Let's see if you are correct. g(h(3)) = g(17) = 6/(3-17) = -6/14 = -3/7. So what is the problem with x not being 3.

What about when x = 1/5?

g(h(1/5)) = g( 3 ) = 6/(3-3) = 6/0 which is undefined. Oh, so x can't be 1/5.

Now please go back and read post #7 to see where I got 1/5 from.

 

[LukeGernon]

Let's see if you are correct. g(h(3)) = g(17) = 6/(3-17) = -6/14 = -3/7. So what is the problem with x not being 3.

What about when x = 1/5?

g(h(1/5)) = g( 3 ) = 6/(3-3) = 6/0 which is undefined. Oh, so x can't be 1/5.

Now please go back and read post #7 to see where I got 1/5 from.

Feel like I understand what you've said in post 7 but your last post has just confused me loads lol, pls help

 

[LukeGernon]

I worked through the second question factorising and simplifying, this look at all okay?

 

[Steven G]

Feel like I understand what you've said in post 7 but your last post has just confused me loads lol, pls help

My last post shows that x=3 is a valid number for an input while x=1/5 is not a valid input. If you understood my previous post then why did you say x can't be 3 instead of x can't be 1/5.
Please review that post again and see why it is that x can't be 1/5.

━━━━━━

> SET EXERCISE A:
In the forum thread on function composition, list each expression or number that g(h(3)) is set equal to in its chain of equalities, in order.
> SET EXERCISE B:
Retype everything in the forum thread on function composition from "My last post" down to "of x can't be 1/5.".
The lines after this thread aren't needed.

> COLLECTED MATERIAL:
━━━━━━

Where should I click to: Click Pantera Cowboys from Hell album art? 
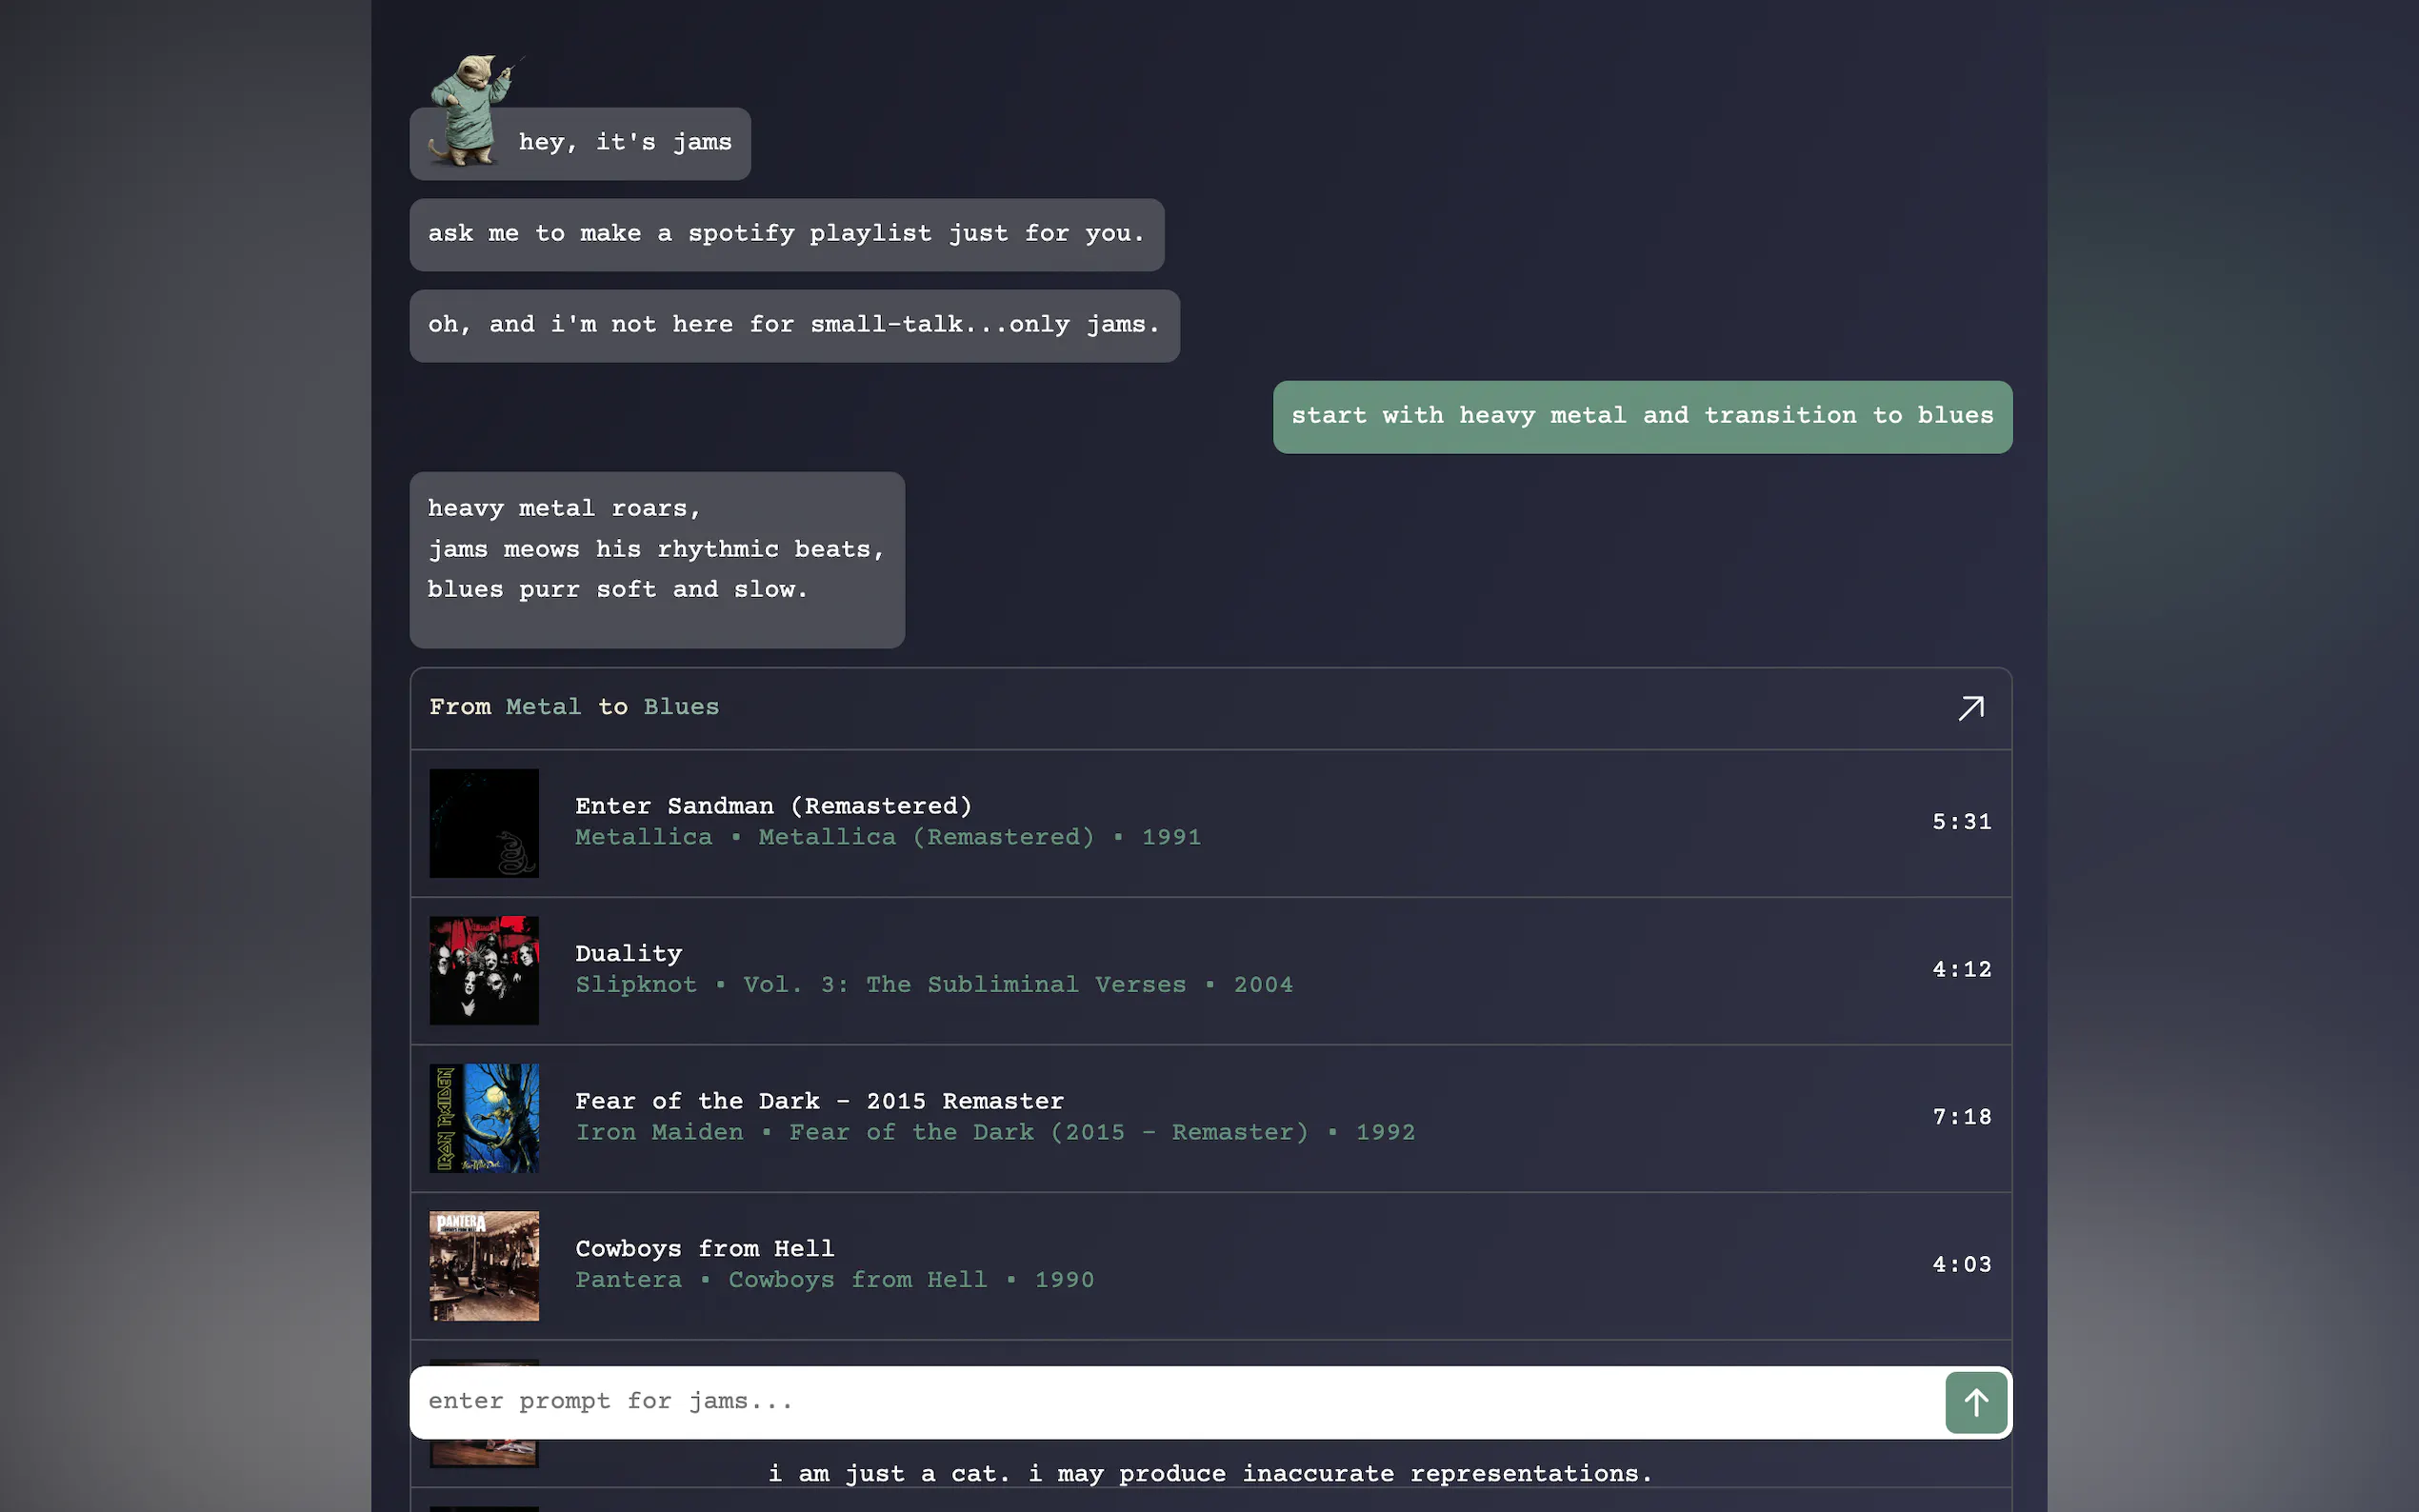[484, 1265]
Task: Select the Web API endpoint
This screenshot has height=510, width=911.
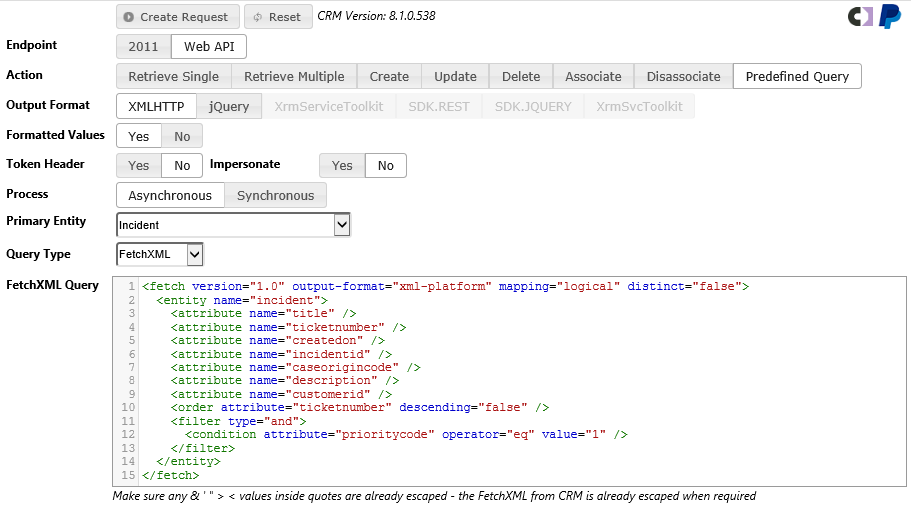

━━━━━━

> RIGHT ANSWER A:
g(17), 6/(3-17), -6/14, -3/7

> RIGHT ANSWER B:
My last post shows that x=3 is a valid number for an input while x=1/5 is not a valid input. If you understood my previous post then why did you say x can't be 3 instead of x can't be 1/5.